Chapter 4 Basic Reactivity


Draw the reactive graph for the following server functions:

server1 <- function(input, output, session) {
  c <- reactive(input$a + input$b)
  e <- reactive(c() + input$d)
  output$f <- renderText(e())

server2 <- function(input, output, session) {
  x <- reactive(input$x1 + input$x2 + input$x3)
  y <- reactive(input$y1 + input$y2)
  output$z <- renderText(x() / y())

server3 <- function(input, output, session) {
  d <- reactive(c() ^ input$d)
  a <- reactive(input$a * 10)
  c <- reactive(b() / input$c)
  b <- reactive(a() + input$b)


To create the reactive graph we need to consider the inputs, reactive expressions, and outputs of the app.
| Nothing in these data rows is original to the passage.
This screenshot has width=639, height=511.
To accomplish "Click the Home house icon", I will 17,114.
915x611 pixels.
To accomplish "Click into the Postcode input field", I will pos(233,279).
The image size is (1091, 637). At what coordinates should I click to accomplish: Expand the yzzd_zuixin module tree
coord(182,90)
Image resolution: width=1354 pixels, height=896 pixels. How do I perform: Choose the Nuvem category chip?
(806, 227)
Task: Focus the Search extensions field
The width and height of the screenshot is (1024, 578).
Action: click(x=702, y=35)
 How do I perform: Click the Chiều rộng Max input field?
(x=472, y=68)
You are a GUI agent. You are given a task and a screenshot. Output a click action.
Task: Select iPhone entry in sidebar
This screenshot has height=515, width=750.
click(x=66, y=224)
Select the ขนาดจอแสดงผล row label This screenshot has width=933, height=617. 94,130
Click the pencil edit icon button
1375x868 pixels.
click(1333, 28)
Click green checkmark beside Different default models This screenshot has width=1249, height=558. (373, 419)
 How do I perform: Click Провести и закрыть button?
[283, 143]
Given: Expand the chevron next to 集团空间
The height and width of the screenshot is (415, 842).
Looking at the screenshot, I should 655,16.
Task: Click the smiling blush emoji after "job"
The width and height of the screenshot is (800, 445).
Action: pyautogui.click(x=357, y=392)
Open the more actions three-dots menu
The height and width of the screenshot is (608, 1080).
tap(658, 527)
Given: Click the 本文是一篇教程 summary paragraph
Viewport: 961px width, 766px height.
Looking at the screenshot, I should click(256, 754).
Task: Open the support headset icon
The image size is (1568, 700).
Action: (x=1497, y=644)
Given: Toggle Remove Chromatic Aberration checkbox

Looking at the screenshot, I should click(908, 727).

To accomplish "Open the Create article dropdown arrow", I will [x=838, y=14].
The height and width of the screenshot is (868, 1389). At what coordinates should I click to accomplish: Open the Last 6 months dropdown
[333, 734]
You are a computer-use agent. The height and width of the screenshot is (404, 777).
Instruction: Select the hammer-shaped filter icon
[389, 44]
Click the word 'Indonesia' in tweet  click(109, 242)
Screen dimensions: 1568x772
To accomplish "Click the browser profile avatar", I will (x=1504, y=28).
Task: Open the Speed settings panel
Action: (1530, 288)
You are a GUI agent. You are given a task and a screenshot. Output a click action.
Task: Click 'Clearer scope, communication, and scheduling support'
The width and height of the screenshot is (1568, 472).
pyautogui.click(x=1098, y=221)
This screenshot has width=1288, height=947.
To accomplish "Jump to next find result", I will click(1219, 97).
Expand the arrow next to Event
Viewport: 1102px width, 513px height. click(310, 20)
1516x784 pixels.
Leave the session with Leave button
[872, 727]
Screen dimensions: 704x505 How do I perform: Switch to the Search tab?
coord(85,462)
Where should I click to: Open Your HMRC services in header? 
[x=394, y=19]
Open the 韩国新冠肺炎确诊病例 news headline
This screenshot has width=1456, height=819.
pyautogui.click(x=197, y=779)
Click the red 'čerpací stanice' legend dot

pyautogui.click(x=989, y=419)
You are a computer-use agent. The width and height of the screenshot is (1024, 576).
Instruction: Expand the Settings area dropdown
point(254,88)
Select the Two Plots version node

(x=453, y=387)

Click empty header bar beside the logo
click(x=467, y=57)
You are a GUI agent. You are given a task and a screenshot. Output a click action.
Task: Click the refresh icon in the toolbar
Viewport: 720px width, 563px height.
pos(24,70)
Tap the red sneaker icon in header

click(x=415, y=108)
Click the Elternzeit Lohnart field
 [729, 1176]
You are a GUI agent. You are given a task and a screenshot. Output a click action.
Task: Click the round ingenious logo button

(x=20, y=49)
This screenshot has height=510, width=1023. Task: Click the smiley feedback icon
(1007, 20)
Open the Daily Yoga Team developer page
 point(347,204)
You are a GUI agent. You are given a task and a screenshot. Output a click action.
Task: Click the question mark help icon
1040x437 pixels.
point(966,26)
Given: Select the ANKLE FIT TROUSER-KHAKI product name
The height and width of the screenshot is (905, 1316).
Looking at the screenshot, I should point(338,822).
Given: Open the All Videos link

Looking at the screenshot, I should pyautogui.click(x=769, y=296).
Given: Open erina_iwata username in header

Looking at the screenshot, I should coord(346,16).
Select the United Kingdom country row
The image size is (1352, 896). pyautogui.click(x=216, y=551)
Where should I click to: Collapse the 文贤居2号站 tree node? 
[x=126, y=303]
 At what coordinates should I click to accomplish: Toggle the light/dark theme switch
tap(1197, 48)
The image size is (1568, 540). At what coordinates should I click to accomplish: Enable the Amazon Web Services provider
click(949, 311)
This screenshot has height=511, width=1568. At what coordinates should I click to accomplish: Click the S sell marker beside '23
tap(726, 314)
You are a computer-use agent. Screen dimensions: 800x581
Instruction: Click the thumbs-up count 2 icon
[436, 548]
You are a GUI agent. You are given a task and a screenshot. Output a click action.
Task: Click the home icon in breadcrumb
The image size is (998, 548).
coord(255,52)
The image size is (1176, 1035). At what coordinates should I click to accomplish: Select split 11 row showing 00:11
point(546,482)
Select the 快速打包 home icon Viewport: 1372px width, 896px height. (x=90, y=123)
For server1 we have the following objects:

  • inputs: input$a, input$b, and input$d
  • reactives: c() and e()
  • outputs: output$f

Inputs input$a and input$b are used to create c(), which is combined with input$d to create e(). The output depends only on e().

reactive graph - server 1

For server2 we have the following objects:

  • inputs: input$y1, input$y2, input$x1, input$x2, input$x3
  • reactives: y() and x()
  • outputs: output$z

Inputs input$y1 and input$y2 are needed to create the reactive y(). In addition, inputs input$x1, input$x2, and input$x3 are required to create the reactive x(). The output depends on both x() and y().

reactive graph - server 2

For server3 we have the following objects:

  • inputs: input$a, input$b, input$c, input$d
  • reactives: a(), b(), c(), d()

As we can see below, a() relies on input$a, b() relies on both a() and input$b, and c() relies on both b() and input$c. The final output depends on both c() and input$d.

reactive graph - server 3


Can the reactive graph contain a cycle? Why/why not?


No! This will create circular references and a recursion loop!


Use reactive expressions to reduce the duplicated code in the following simple apps.


Unclear about the apps mentioned in the exercise.